この論文に出てくる古生物の名前についてほとんど知らないので読むのが大変な論文だ。まず登場した主な生物をリストすると、saurischian (竜盤類) 、ornithischian (鳥盤類) 、temnospondyli (分椎目) 、therapsids (獣弓類) 、archosauromorphs (主竜形類) 、dinosauriform (恐竜形類)、silesaurids(シレサウルス)、sauropodomorphs (竜脚形亜目) 、sarcopterygians (肉鰭類) 、phytosaurs (植竜類)、dicynodonts (ディキノドン)、aetosaur (鷲竜類) 、rauisuchian (ラウイスクス類) 、lisowcia (リソウィキア) 、eucynodont (ユーキノドン) 、pseudosuchian (偽鰐類) 、polonosuchus (ポロノスクス) 、stagonolepis(スタゴノレピス)、そしてbatrachopus (バトラコプス) だ。
今の恐竜少年なら全て知っているのかもしれないが、ともかく文字として現れるとちんぷんかんぷんで大変だ。

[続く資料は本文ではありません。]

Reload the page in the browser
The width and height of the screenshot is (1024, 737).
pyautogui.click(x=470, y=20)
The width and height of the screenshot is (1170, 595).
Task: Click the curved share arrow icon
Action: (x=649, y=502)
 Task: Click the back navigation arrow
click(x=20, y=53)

そして、これらがポーランドで全て出土し、三畳紀からジュラ紀にかけて主が変化する。この大きな変化は、大陸プレートの移動に従い最初極めて乾燥していた三畳紀が中期を超すと徐々に湿度の高い亜熱帯型気候へと変化すること、そして Central Atlantic Magmatic Province と呼ばれるヨーロッパ大火山運動による溶岩でこの地域が埋め尽くされ、生物が絶滅するという歴史を経ていることで、恐竜が生まれてくる進化のダイナミズムが秘められている点だ。
この研究の特徴は、このダイナミズムを糞が化石化した糞石をシンクロトロンなど最新の機器を用いて分析し、そこに見られる恐竜の食生活を再構成することで大型恐竜への進化過程を調べている点で、恐竜の骨格だけを追跡する研究とはひと味違った面白さがある。

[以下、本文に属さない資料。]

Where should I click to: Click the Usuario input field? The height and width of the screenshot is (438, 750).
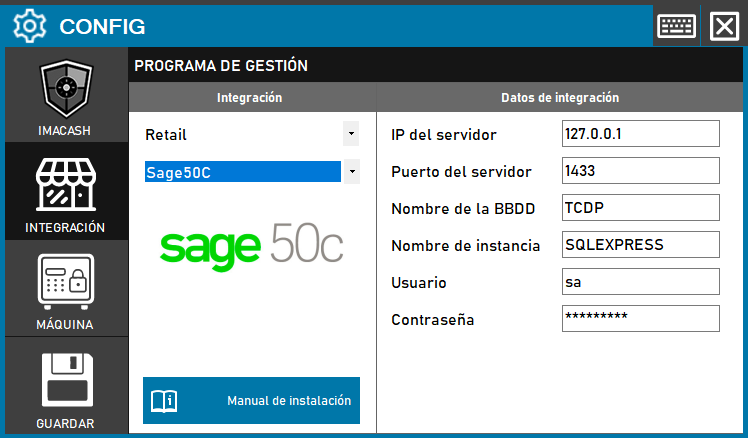(640, 282)
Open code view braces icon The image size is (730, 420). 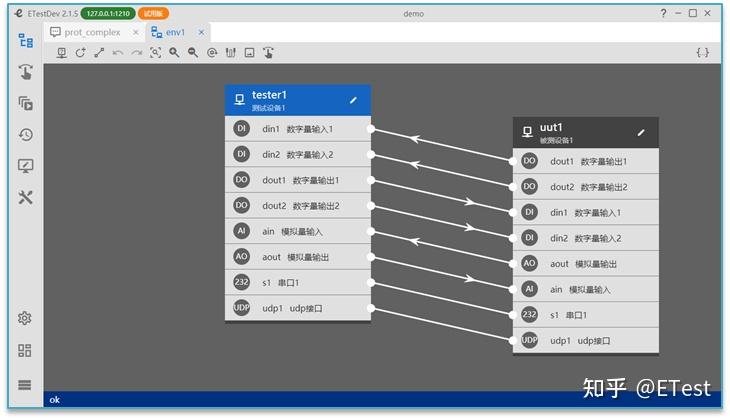(x=703, y=53)
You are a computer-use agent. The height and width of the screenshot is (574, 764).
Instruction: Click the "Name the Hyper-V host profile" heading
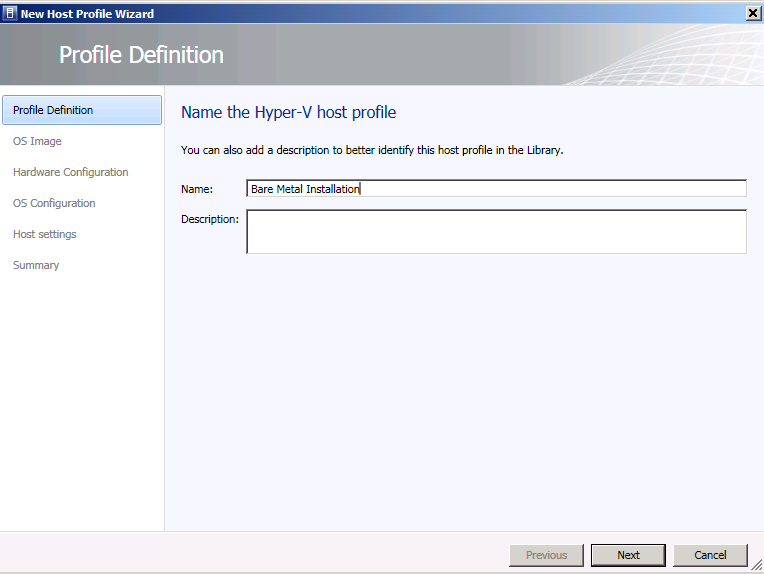point(289,112)
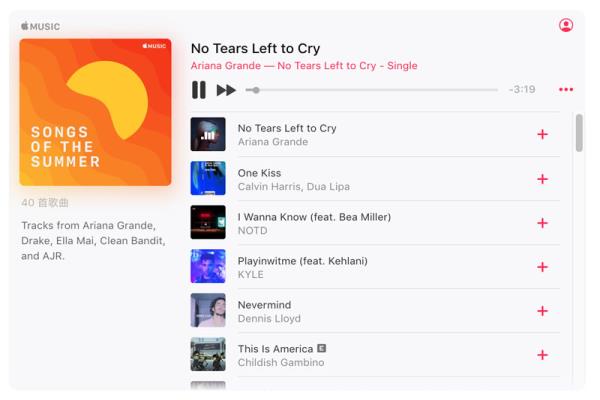Click the track list vertical scrollbar
600x400 pixels.
[579, 133]
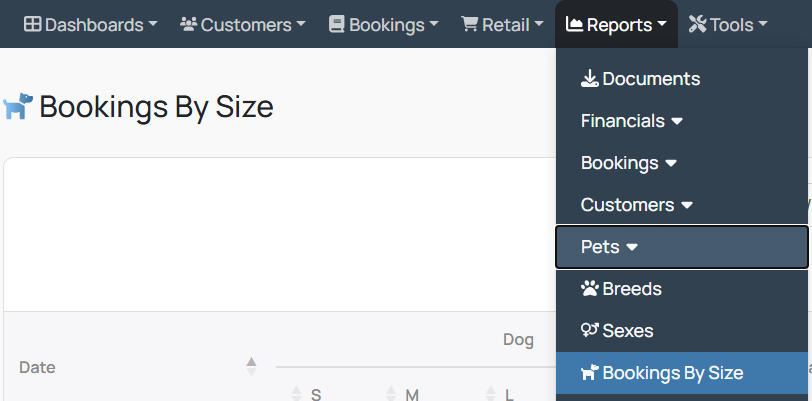
Task: Open the Retail dropdown menu
Action: 502,24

まず糞石をここまで精密に調べることができることに驚く。オープンアクセスなので是非論文を見てほしいが便の中に存在する植物、動物や魚の骨、昆虫など驚くほど生々しく見ることができる(https://www.nature.com/articles/s41586-024-08265-4/figures/2)。また、糞石の形やサイズからそれを排出した恐竜まで推定できる。実に小さな糞から大きな糞、さらには長い糞からとぐろを巻いている糞まで存在し、本当に面白そうな分野だ。

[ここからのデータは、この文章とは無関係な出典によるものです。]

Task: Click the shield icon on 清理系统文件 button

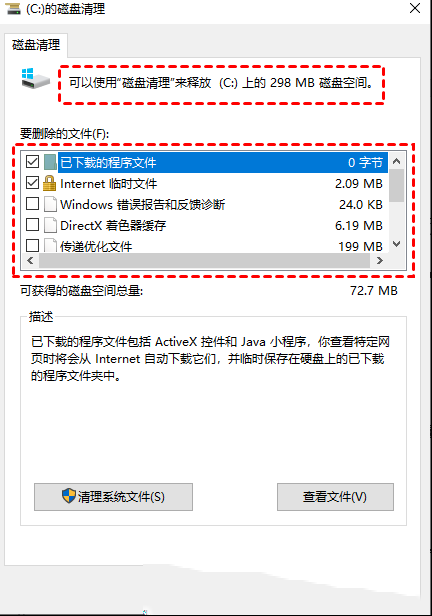Action: [x=69, y=496]
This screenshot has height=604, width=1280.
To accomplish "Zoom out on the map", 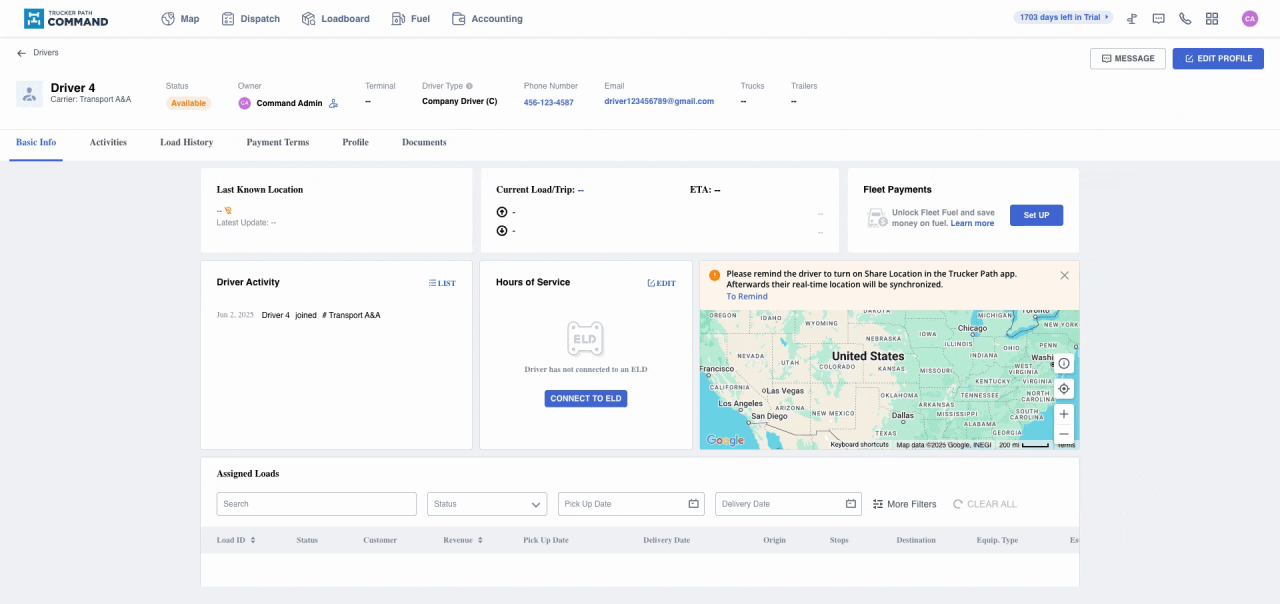I will 1064,434.
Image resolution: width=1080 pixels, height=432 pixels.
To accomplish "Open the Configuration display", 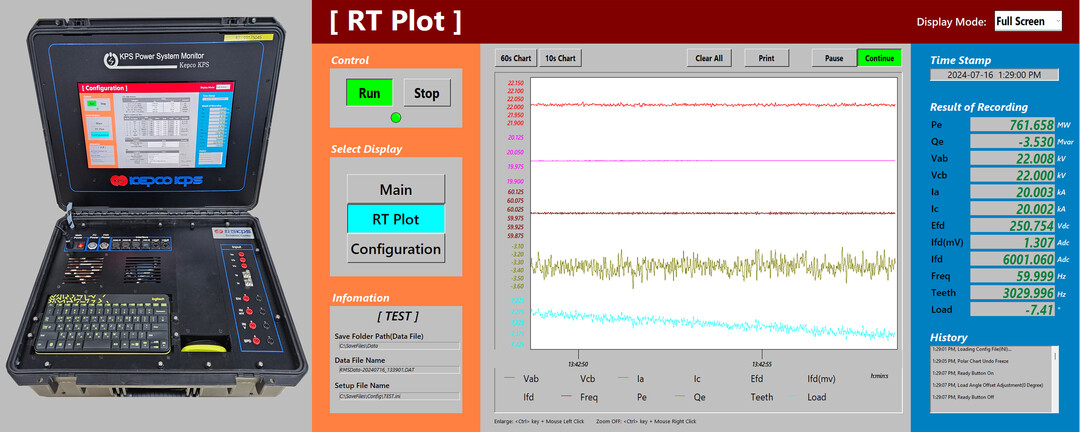I will [395, 249].
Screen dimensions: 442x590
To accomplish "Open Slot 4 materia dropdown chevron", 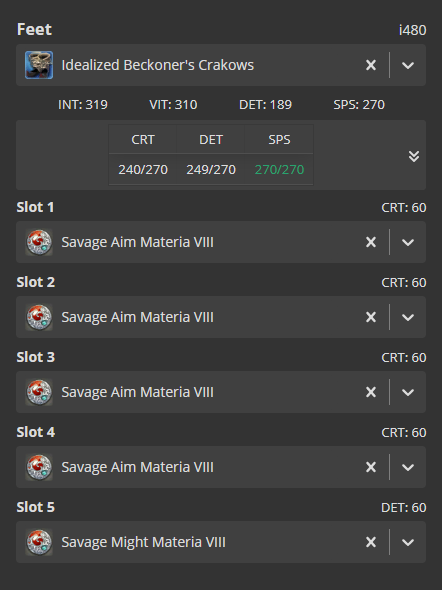I will click(x=408, y=467).
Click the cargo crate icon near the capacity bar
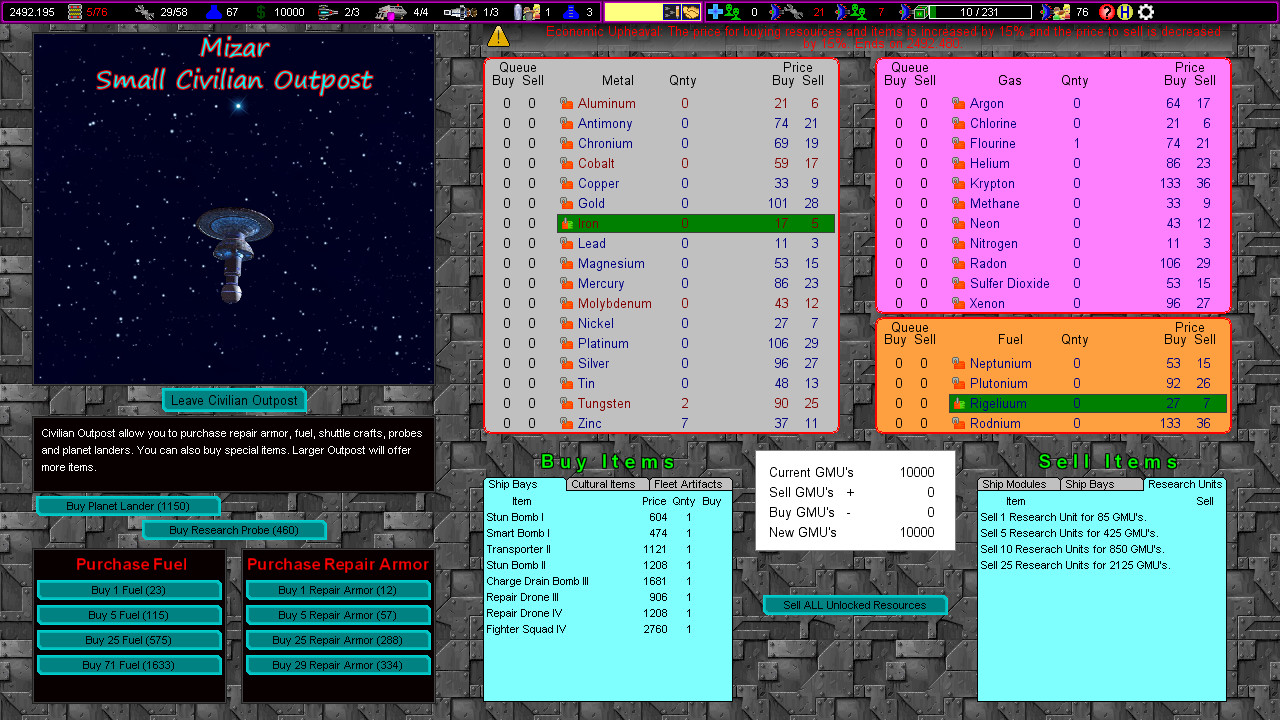 click(919, 12)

こうして食べていたものを調べることで、最初植物を食べていた恐竜を除くとほとんどは昆虫と魚を中心に食べているが、それぞれの時代食連鎖の頂点に立っていた恐竜を特定できる。三畳紀初期ではラウイスクス類、そして中期では恐竜形類と呼ばれるジュラ紀の竜脚類にもっとも近縁な恐竜、そしてジュラ紀は T-rex などの大型の竜脚類になる。
そして、この大型化の最も大きな原因になったのが亜熱帯気候への変化と、その間一度多くの動植物が絶滅した火山運動で、新たな植物が大繁殖し、それにより菜食の恐竜の多様化と大型化が進んだと結論している。